There’s a slapstick quality to the film, provided by the clumsy Robin. Please says: “The physical comedy was a very important aspect of it, and particularly Robin’s character. A lot of her frenetic, scatty energy came from Bronte Carmichael, who was the voice performer for Robin. She had this really wonderful take on Robin, which was quite scatty. She couldn’t keep her head still for more than two seconds, and had a bumbling delivery.”
Ojari adds that some of the slapstick elements came from improvisations provided by the story-board artists and these would be incorporated into the scripts as the project progressed. The same was true of the animators in the testing phase, Please says. “You’d ask: Can you just test out a little walk cycle or a little dance, particularly the sequence with the mice on the top of the fence posts. And they would come back with something just delightfully surprising, that you weren’t expecting but were so rich that we’d have to find a way to squeeze those little moments into the show.”
It may be assumed that those working at Aardman are expected to follow the company’s aesthetic, but even with the choice of materials for puppets Ojari and Please felt no pressure to conform to the use of clay, and opted instead for needle-felt, giving the creatures a woolly feel. “Early on — before we had devised the needle-felt look — there were conversations about using the Aardman aesthetic of clay and go down that route. But we were excited to just have a go at trying something different,” Please says.
Ojari adds: “There was a big appetite here [for us to do something different] as well. I had assumed that [there would be pressure to adopt the company’s aesthetic]. Aardman has got a very distinctive and well-known style. But the culture here and where [the company] came from, is really explorative, creator led. Odd projects that grow into bigger things. And what is really great about being here is that culture of supporting creators with a character they’ve made or a story and trying to grow it into something for a wider audience, for a family audience.
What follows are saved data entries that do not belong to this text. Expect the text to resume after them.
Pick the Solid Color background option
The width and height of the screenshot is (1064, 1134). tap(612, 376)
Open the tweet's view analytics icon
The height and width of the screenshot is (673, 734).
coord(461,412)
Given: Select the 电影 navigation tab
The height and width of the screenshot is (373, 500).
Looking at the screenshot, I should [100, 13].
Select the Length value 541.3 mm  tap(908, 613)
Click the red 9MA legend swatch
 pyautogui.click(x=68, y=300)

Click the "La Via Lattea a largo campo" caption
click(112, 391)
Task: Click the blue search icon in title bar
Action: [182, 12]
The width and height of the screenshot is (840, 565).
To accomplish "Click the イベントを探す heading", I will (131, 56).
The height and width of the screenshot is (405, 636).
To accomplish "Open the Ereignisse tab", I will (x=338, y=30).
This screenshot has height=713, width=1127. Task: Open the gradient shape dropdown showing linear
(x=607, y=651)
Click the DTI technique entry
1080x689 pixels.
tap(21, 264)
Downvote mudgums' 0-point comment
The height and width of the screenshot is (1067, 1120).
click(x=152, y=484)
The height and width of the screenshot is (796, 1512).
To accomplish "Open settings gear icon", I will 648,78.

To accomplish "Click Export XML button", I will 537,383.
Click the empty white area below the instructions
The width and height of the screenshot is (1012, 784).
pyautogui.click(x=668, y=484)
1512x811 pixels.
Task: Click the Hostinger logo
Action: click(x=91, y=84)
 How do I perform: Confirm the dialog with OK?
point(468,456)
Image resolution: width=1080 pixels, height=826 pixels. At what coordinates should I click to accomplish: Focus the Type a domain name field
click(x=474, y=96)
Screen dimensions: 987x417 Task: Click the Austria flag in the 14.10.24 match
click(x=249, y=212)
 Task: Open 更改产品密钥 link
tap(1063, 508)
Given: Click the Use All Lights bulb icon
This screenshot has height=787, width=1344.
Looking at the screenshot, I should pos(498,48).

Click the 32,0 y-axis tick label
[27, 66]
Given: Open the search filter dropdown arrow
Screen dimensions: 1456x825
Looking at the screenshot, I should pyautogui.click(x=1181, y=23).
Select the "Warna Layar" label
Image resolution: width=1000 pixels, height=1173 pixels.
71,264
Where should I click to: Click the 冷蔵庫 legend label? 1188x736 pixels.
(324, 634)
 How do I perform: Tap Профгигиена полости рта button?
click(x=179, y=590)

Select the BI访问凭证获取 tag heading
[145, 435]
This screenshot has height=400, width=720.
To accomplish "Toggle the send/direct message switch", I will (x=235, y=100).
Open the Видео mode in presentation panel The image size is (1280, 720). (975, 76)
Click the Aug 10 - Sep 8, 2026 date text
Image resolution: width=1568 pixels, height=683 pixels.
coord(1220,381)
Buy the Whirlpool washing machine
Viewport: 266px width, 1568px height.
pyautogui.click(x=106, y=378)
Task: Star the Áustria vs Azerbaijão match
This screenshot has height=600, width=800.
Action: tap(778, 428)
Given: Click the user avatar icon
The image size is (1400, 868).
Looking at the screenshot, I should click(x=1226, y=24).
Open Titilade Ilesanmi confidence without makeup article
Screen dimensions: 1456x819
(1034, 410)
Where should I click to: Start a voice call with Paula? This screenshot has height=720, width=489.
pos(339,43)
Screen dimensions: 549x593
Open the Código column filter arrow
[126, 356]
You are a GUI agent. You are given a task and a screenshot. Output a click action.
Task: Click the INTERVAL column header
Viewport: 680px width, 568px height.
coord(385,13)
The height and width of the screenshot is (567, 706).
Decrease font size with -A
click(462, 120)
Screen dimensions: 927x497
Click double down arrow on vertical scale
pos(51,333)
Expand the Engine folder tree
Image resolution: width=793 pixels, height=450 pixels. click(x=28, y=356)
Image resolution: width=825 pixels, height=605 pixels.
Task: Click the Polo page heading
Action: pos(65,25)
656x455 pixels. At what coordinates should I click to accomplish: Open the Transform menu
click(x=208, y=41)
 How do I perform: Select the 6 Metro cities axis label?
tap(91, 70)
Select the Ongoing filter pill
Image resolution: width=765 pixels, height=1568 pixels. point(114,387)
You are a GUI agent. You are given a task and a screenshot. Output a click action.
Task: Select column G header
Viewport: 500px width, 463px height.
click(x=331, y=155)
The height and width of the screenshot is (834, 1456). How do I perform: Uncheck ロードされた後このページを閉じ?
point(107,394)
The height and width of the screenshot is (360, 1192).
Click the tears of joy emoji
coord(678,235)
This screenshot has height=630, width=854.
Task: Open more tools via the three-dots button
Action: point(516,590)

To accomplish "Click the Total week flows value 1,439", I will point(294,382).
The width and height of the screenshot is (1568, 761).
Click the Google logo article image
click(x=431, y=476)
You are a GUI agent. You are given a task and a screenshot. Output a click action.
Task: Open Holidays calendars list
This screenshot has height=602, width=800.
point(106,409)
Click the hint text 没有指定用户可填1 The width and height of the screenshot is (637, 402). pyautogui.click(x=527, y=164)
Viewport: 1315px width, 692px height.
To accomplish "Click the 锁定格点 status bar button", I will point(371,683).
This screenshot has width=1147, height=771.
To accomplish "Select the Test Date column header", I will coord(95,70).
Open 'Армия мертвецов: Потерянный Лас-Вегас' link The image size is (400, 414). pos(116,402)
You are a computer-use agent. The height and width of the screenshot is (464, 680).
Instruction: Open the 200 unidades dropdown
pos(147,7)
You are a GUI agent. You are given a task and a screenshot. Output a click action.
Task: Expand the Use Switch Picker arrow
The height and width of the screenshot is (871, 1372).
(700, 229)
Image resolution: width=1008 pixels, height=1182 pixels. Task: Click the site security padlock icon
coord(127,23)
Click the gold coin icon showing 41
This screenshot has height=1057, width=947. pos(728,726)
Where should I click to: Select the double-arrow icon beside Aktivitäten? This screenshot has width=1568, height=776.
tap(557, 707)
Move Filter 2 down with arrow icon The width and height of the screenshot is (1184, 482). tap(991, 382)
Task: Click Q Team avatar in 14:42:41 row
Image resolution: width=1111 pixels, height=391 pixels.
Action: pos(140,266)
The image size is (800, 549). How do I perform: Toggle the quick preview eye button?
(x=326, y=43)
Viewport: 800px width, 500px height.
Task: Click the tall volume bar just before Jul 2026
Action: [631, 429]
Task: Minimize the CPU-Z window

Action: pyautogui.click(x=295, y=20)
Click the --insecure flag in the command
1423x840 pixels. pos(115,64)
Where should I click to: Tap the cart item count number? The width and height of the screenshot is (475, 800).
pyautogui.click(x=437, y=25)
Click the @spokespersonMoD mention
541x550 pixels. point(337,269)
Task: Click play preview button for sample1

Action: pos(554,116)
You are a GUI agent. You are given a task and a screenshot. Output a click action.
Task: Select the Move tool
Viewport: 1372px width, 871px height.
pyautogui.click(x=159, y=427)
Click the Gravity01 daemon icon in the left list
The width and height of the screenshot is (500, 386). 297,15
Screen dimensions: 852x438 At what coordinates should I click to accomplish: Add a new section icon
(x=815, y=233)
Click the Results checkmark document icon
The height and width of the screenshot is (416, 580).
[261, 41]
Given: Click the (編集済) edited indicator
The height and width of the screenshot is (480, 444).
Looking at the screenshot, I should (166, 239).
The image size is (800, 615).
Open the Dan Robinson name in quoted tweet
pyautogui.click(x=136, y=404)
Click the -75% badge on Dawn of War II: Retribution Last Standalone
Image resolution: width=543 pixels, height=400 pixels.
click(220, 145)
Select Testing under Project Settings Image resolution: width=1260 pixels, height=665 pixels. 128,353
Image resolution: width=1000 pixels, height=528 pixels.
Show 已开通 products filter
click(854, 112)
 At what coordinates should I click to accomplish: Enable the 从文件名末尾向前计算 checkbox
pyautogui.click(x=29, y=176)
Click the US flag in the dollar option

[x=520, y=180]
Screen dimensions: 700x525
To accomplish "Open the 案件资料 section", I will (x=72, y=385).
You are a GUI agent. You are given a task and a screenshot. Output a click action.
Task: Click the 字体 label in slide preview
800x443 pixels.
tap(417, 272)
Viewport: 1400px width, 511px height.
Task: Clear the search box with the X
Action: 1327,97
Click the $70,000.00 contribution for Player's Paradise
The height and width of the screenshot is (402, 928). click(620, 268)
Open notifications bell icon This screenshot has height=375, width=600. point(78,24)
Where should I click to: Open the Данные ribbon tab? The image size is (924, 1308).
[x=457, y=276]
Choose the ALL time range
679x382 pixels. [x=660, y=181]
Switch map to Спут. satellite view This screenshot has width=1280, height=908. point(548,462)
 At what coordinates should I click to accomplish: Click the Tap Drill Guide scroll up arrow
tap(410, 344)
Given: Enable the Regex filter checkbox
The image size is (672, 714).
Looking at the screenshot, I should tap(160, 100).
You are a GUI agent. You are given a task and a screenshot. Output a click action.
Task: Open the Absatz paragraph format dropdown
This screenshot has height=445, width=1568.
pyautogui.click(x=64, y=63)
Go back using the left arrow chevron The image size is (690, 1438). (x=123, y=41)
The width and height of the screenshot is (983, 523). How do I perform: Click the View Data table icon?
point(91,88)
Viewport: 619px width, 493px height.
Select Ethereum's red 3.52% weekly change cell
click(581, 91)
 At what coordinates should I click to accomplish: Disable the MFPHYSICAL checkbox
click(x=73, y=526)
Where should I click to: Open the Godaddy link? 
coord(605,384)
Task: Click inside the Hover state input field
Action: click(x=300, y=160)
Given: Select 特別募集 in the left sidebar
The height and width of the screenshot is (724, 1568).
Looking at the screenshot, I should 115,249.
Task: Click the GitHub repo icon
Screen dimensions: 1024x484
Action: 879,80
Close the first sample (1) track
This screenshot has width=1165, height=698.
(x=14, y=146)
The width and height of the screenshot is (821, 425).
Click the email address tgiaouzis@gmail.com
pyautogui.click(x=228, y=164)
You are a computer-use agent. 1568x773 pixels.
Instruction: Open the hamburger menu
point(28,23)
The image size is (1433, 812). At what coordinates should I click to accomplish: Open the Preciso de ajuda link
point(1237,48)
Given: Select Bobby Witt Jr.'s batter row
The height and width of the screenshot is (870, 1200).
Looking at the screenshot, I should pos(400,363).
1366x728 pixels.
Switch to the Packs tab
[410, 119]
And Netflix as well were really keen just to support the creators and the creative vision behind the project and go all in on that, which was wonderful.”
Please says: “But I think also, luckily, there were lots of natural alignments between the project that we’d been developing and what is an Aardman production, which isn’t anything to do with clay, but to do with underdog characters, weirdos and certain things on the fringe.”
Ojari observes that the film was infused with the personality of the wider Aardman staff because of the influence of the crew who worked on the project. “You’re not really conscious of it at the time because it’s such a task to put a film together, but afterwards, you sit back and say ‘Yeah, it has been infused with that humor that the wonderful people we work with have been refining for years.'”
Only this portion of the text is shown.